**YOUR GOAL**
Write the full listing out again, word for word, but omit the pictures.

RECORD EXTRACTS below:

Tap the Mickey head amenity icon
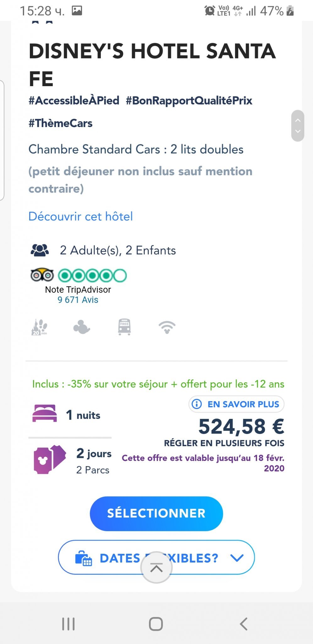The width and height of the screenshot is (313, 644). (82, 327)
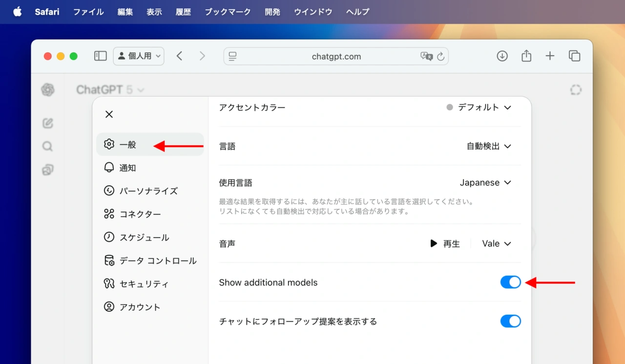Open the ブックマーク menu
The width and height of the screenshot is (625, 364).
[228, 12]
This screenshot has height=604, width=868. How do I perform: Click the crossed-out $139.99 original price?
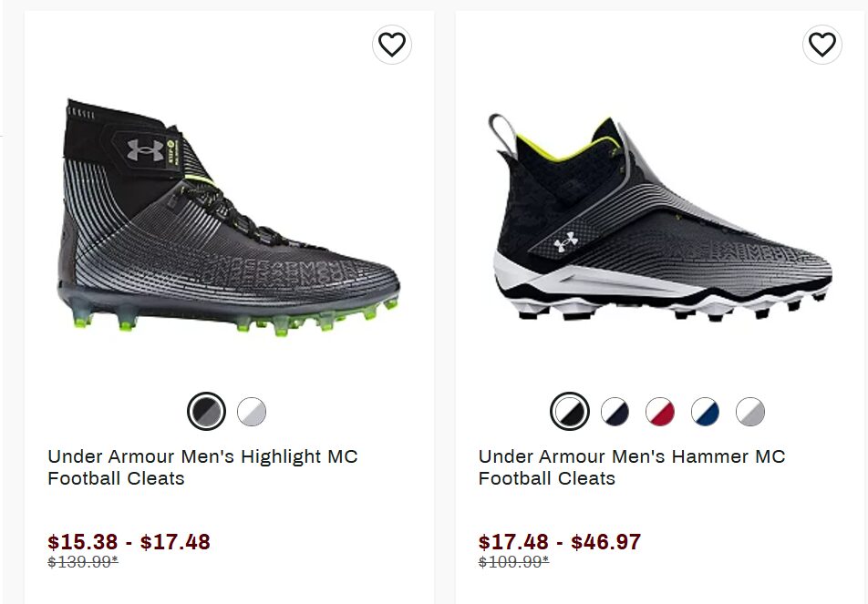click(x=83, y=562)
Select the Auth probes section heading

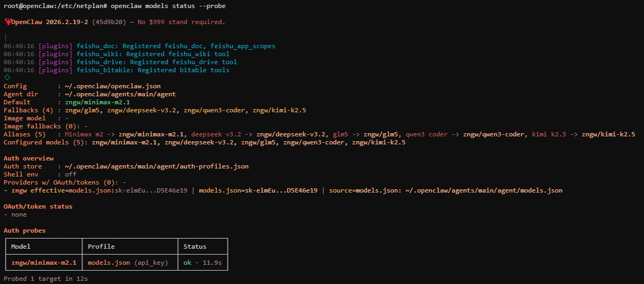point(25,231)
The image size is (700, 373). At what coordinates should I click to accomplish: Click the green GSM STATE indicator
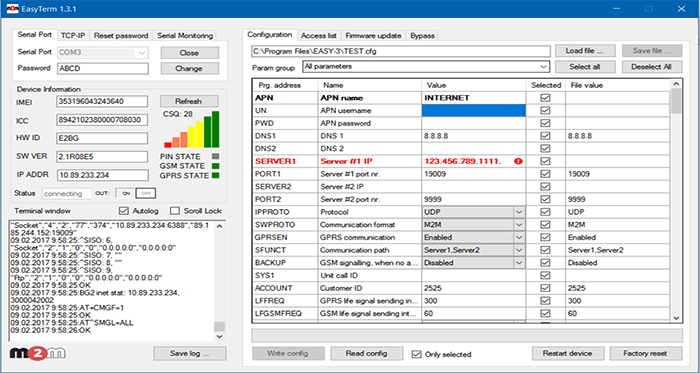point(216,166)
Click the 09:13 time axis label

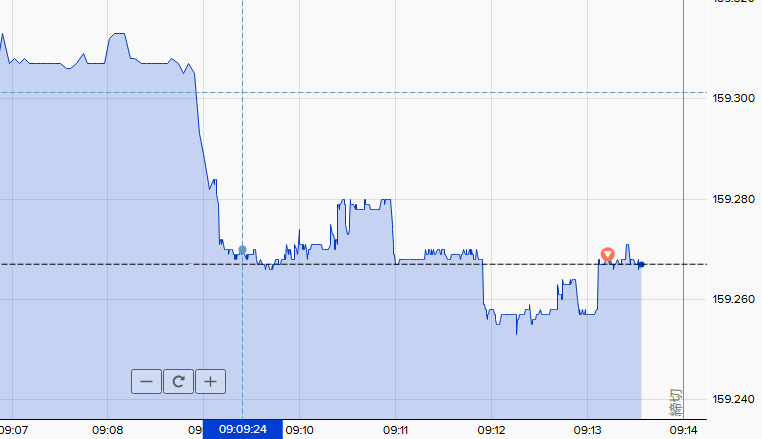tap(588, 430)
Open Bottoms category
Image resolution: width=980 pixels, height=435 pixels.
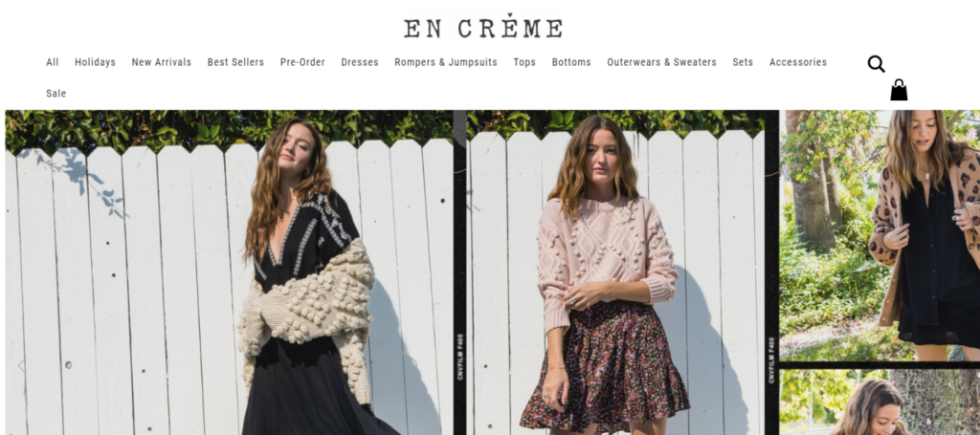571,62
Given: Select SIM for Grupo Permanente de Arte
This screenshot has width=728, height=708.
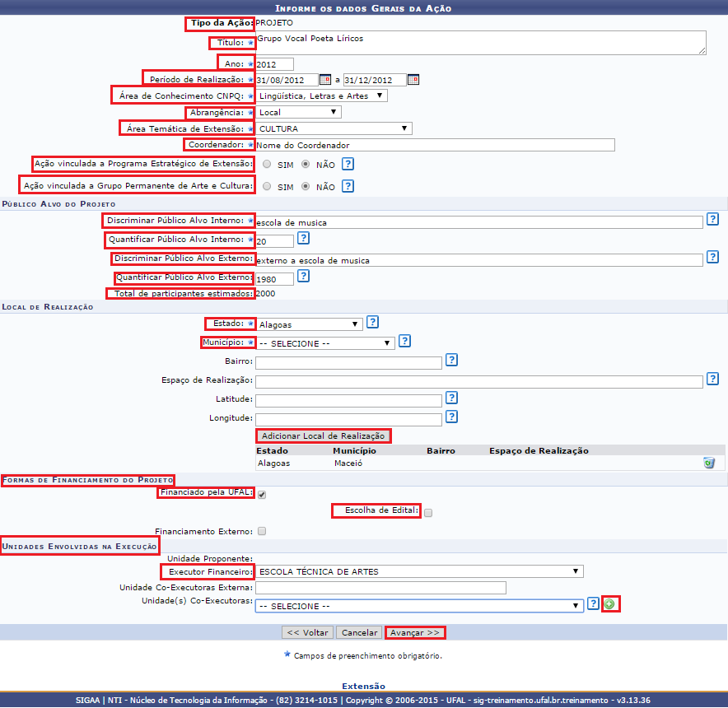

End of RECORD EXTRACTS.

**ANSWER TO THE EXERCISE**
Tap the Mickey head amenity icon
The width and height of the screenshot is (313, 644). (82, 327)
Open the ブックマーク menu
The width and height of the screenshot is (625, 364).
[228, 12]
This screenshot has height=604, width=868. How do I perform: Click the crossed-out $139.99 original price?
click(x=83, y=562)
Select the Auth probes section heading

point(25,231)
The image size is (700, 373). At what coordinates should I click to accomplish: Click the green GSM STATE indicator
point(216,166)
Click the 09:13 time axis label

tap(588, 430)
Open Bottoms category
Image resolution: width=980 pixels, height=435 pixels.
571,62
Given: Select SIM for Grupo Permanente de Arte
This screenshot has width=728, height=708.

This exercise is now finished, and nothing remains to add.